We are uploading several large files to blob store after our github actions build completes. One of them is over 500MB. The rest are under 250MB (that's important because concurrency only kicks in on files greater than 250MB).

When we try to upload all these files in parallel, we get the error below. It looks like our authentication is being throttled because we are trying to make ~9 upload requests almost simultaneously. Though, it's surprising to me that this is causing throttling.
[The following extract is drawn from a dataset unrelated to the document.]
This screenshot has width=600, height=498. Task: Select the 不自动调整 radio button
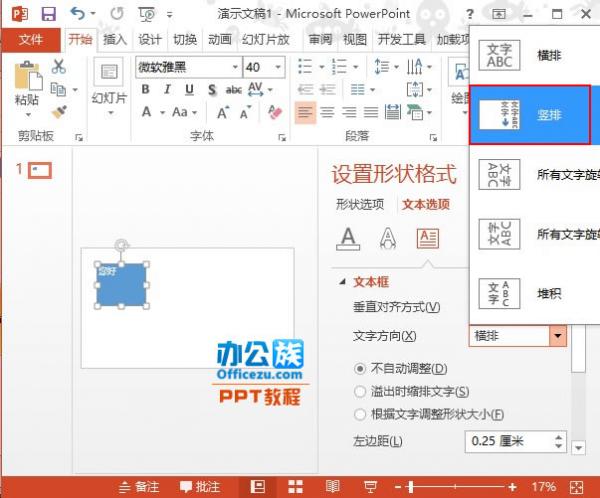coord(360,368)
[2020-05-15 04:54:30.034 +0000] ERROR (AggregateAuthenticationError on ed262ba1d9f5): Authentication failed to complete due to the following errors:

AuthenticationError: An error was returned while authenticating to Azure Active Directory (status code 400).

More details:

{
  "error": "missing_environment_variables",
  "errorDescription": "EnvironmentCredential cannot return a token because one or more of the following environment variables is missing:\n\nAZURE_TENANT_ID\nAZURE_CLIENT_ID\nAZURE_CLIENT_SECRET\nAZURE_CLIENT_CERTIFICATE_PATH\nAZURE_USERNAME\nAZURE_PASSWORD\n\nTo authenticate with a service principal AZURE_TENANT_ID, AZURE_CLIENT_ID, and either AZURE_CLIENT_SECRET or AZURE_CLIENT_CERTIFICATE_PATH must be set.  To authenticate with a user account AZURE_TENANT_ID, AZURE_USERNAME, and AZURE_PASSWORD must be set.\n"
}

AuthenticationError: An error was returned while authenticating to Azure Active Directory (status code 429).

More details:

{
  "error": "unknown_error",
  "errorDescription": "An unknown error occurred and no additional details are available."
}

Error: Azure CLI could not be found.  Please visit https://aka.ms/azure-cli for installation instructions and then, once installed, authenticate to your Azure account using 'az login'.
    AggregateAuthenticationError: Authentication failed to complete due to the following errors:

    AuthenticationError: An error was returned while authenticating to Azure Active Directory (status code 400).

    More details:

    {
      "error": "missing_environment_variables",
      "errorDescription": "EnvironmentCredential cannot return a token because one or more of the following environment variables is missing:\n\nAZURE_TENANT_ID\nAZURE_CLIENT_ID\nAZURE_CLIENT_SECRET\nAZURE_CLIENT_CERTIFICATE_PATH\nAZURE_USERNAME\nAZURE_PASSWORD\n\nTo authenticate with a service principal AZURE_TENANT_ID, AZURE_CLIENT_ID, and either AZURE_CLIENT_SECRET or AZURE_CLIENT_CERTIFICATE_PATH must be set.  To authenticate with a user account AZURE_TENANT_ID, AZURE_USERNAME, and AZURE_PASSWORD must be set.\n"
    }

    AuthenticationError: An error was returned while authenticating to Azure Active Directory (status code 429).

    More details:

    {
      "error": "unknown_error",
      "errorDescription": "An unknown error occurred and no additional details are available."
    }

    Error: Azure CLI could not be found.  Please visit https://aka.ms/azure-cli for installation instructions and then, once installed, authenticate to your Azure account using 'az login'.
        at DefaultAzureCredential.<anonymous> (/runner/node_modules/@azure/identity/dist/index.js:174:29)
        at Generator.throw (<anonymous>)
        at rejected (/runner/node_modules/tslib/tslib.js:111:69)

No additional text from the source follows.